PAGE TEXT
·····

Denny Hamlin won the race off of pit road with Chris Buescher in second and Kyle Larson in third and Hamlin led the field to the restart. On the restart, Larson went to make it a 3 wide pass for the lead but Buescher would get in front of Larson and take the lead while Hamlin began to fall back out of contention. On the last lap, Buescher remained in front even makes blocks on Larson for the lead. But off of turn 2, Larson got a run on Buescher and Larson was able to close in and got to Buescher's outside in turn 3. The two remained side by side with the third and fourth place cars in Chase Elliott and Martin Truex Jr., who restart 10th but closed in since he got four fresh tires on the pit stop, closing in on the two. Both Buescher and Larson remained side by side coming towards the finish line with both of them making contact twice and Buescher and Larson crossed the finish line together in a finish that looked too close to call from the naked eye. At first, the timing and scoring had Buescher ahead of Larson which caused Buescher's crew to start celebrating believing they had won. But upon further replay, it showed that Larson barely got ahead of Buescher across the finish line and they changed the decision saying Larson had won and Buescher finished in second. This would be Larson's second win of the season. The margin of victory was 0.001 seconds, which broke the long lasting record for the closest finish ever recorded in NASCAR Cup Series history, and marked the second closest finish ever recorded in all of NASCAR history behind the 2018 PowerShares QQQ 300 at Daytona in the Xfinity Series that saw Tyler Reddick beat Elliott Sadler by 0.0004 seconds. It was also the third time this season in the Top 3 Series of NASCAR that Ford had finished second in a photo finish. Even more interesting, all three have been to a Chevy car. The two previous photo finish losses for Ford against a Chevy was when Ryan Blaney lost to Daniel Suárez in the Cup Atlanta race by 0.003 seconds and Ryan Sieg lost to Sam Mayer in the Xfinity Texas race by 0.002 seconds. Chase Elliott, Martin Truex Jr., and Denny Hamlin rounded out the top 5 while Christopher Bell, Alex Bowman, Kyle Busch, Noah Gragson, and Michael McDowell rounded out the top 10.

·····

DATASET
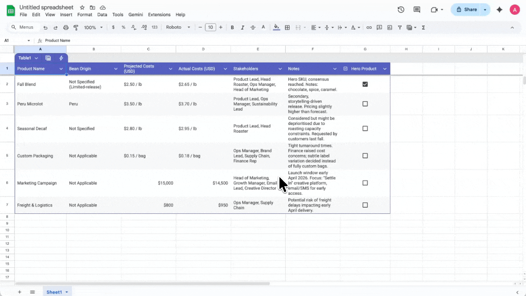
Task: Open the Insert chart tool
Action: click(x=390, y=27)
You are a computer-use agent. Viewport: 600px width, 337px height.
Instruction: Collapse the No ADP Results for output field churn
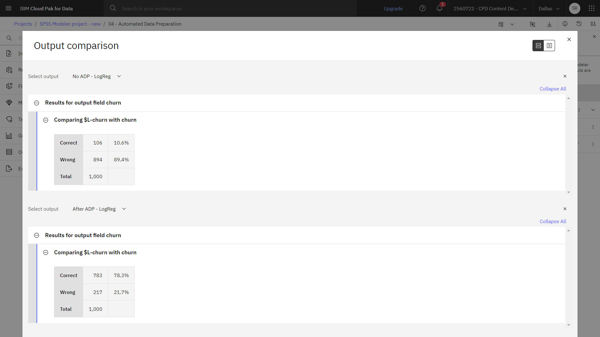pos(37,102)
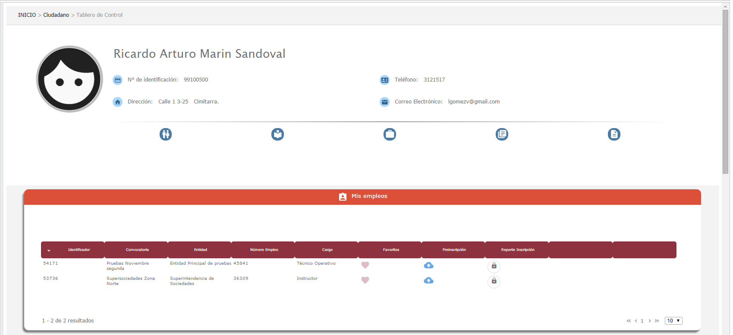Screen dimensions: 733x335
Task: Click upload cloud icon for Técnico Operativo
Action: tap(428, 265)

·····

WORK TO DO
1) Using the race report, explain how Martin Truex Jr. was able to close in on the leaders after restarting 10th.
2) Answer these from the race report:
(a) Who came off pit road in third?
(b) What was the margin of victory between Larson and Buescher?
(c) Whom did Ryan Sieg lose to in the Xfinity Texas race?

ANSWER SET
1) Truex had taken four fresh tires during his pit stop. That helped him close in on the two leaders after restarting 10th.

2)
(a) Kyle Larson
(b) 0.001 seconds
(c) Sam Mayer